For other features, ranging from volatile and asm to boring old FFI, I think it's possible to formally specify their behavior, but I don't know if you can call the manner of specification "operational". You have to define a mapping between Rust Abstract Machine and the lower-level process state, and say that at certain points they're required to "sync up" to a certain extent.

For example, suppose you write some data to a buffer, then pass that buffer as an argument to a system call. The kernel obviously has to be able to read the data you wrote to the buffer. But it doesn't know about the Rust Abstract Machine; it has its own, lower-level model of process memory*. For the Rust program to behave correctly, the compiler needs to guarantee that when you perform the FFI call, the lower-level memory state contains data at the buffer's address corresponding to the data you wrote there within the Abstract Machine. The abstract and lower-level states aren't always the same; they can diverge due to compiler optimizations such as reordering writes or eliminating redundant ones. But they have to sync up when you perform the call.

But none of that matters in this case, because buffer clearing – at least in the form of C's memset_s, the proposed secure_clear for C++ that was mentioned, or any of the nonportable ways that C/C++ programs often do it in practice – is only best-effort anyway. That means we simply don't need to worry too much about precise guarantees.

Why is it best-effort? In C, if you call memset_s or secure_clear, the compiler may be forced to clear out some buffer in the lower-level memory state. But:

  • Any previous operations that operated on the buffer may have left traces of the data in registers, on the stack, etc. This isn't just a theoretical concern; in fact it almost always happens. Usually only parts of the buffer are leaked, e.g. the most recently accessed word or byte, rather than the entire thing; and usually the relevant registers or stack locations will be clobbered by other data eventually. But there are no guarantees.

  • On the more theoretical side of things, the compiler is generally within its rights to make multiple copies of the entire buffer, especially (but not only) if it's stored in a local variable whose address never escapes. In other words, a single buffer in the Rust Abstract Machine state can correspond to multiple buffers in lower-level state, and the memset will only clear out one of them. It's just that this is not usually a profitable optimization.

Despite those objections, best-effort buffer clearing is still a useful operation, because in practice it usually does reduce the amount of sensitive information left in memory. I think Rust should support it, but it should be clearly documented as best-effort.

Alternately, clearing the entire stack range rather than just one buffer – as has been discussed – would, I think, solve most of the practical leaks, but it's still playing with fire. If we implemented that natively in Rust (which it doesn't really need to be; it works fine as a library feature), I'd still be reluctant to call it more than best-effort, even if I were talking purely about 'how the implementation works today' as opposed to 'what we can guarantee forever'.

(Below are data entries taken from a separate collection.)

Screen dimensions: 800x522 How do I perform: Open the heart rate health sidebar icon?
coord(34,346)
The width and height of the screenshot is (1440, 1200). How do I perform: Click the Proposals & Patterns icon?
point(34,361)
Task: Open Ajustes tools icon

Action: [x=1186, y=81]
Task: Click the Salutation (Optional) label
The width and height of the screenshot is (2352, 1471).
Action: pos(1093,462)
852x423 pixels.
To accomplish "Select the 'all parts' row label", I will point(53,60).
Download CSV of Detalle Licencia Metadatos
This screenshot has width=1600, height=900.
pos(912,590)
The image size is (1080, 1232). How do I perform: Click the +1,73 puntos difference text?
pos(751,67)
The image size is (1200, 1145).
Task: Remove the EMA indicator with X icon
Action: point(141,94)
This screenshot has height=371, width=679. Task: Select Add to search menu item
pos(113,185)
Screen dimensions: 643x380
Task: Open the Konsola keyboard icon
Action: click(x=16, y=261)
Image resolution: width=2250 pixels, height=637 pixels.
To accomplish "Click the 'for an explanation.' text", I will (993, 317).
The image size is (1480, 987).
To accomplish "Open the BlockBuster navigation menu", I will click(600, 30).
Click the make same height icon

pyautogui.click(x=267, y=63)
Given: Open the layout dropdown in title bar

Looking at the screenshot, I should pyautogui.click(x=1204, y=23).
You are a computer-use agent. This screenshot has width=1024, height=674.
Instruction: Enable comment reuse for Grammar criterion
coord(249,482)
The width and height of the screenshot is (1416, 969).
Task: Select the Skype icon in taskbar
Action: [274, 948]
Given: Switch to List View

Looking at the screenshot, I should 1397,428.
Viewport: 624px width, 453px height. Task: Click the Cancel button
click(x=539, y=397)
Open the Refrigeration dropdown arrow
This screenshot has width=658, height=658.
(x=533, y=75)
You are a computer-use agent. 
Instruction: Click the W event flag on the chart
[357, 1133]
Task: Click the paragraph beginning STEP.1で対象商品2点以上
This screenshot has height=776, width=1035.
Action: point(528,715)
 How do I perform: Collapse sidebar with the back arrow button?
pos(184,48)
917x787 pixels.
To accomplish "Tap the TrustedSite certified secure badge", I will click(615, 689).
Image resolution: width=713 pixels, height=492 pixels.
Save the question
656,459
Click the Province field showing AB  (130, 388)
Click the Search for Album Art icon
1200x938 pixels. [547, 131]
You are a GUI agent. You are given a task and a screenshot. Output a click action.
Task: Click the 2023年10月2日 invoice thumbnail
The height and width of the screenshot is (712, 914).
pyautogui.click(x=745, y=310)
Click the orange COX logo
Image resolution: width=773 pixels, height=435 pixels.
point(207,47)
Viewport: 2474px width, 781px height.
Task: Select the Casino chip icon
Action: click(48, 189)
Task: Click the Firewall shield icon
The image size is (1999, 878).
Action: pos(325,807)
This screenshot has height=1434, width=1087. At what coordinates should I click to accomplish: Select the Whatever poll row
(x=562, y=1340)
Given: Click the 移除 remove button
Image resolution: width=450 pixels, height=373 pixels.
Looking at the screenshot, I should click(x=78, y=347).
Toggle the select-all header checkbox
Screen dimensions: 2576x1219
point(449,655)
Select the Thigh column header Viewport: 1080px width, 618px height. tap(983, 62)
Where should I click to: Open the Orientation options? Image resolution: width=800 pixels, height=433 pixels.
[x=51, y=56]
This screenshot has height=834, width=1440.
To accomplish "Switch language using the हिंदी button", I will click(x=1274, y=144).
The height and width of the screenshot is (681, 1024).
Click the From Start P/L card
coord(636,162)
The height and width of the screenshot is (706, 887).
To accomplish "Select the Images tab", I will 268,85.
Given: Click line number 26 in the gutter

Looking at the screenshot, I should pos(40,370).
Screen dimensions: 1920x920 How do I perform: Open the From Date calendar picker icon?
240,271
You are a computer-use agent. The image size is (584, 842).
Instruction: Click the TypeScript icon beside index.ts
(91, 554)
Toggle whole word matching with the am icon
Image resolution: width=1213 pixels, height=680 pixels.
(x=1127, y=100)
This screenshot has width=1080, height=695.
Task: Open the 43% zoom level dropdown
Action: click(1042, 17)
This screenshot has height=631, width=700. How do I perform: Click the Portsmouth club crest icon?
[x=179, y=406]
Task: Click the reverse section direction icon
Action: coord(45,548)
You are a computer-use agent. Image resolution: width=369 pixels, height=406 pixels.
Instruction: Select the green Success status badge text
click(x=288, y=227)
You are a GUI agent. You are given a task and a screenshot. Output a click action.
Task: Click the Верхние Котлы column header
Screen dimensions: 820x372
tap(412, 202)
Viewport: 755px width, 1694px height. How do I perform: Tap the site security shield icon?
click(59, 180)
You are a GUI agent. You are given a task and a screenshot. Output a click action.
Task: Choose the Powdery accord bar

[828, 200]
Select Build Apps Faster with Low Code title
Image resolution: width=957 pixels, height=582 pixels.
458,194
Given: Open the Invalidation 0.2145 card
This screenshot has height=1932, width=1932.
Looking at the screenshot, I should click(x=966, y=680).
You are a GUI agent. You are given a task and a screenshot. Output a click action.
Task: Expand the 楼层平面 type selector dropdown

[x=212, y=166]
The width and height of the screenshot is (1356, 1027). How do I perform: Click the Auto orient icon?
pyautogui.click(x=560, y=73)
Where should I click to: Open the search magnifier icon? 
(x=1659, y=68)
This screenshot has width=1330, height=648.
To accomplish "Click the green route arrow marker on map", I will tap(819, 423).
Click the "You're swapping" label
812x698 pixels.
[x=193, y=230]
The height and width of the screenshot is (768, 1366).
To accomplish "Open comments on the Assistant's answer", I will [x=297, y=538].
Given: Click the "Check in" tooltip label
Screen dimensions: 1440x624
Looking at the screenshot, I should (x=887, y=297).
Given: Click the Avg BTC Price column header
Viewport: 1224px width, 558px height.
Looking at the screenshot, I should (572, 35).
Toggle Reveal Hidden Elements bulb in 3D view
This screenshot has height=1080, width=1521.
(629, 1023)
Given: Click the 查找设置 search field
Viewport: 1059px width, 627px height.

Now, if someone comes up with a design, based on Cranelift or something, that precisely tracks where sensitive data is stored and can truly guarantee when it's gone... that would be awesome, and much more elegant. Though even that wouldn't be perfect: even if the data is gone from userland's view of memory, it may be around in state only the kernel can see, e.g. swap files. Regardless, the delta from here to there is a lack of implementation, not philosophical questions about how low-level Rust is.

* Though note that the kernel's view of process memory is still several abstraction layers away from "the hardware", such as virtual memory, CPU caches, etc.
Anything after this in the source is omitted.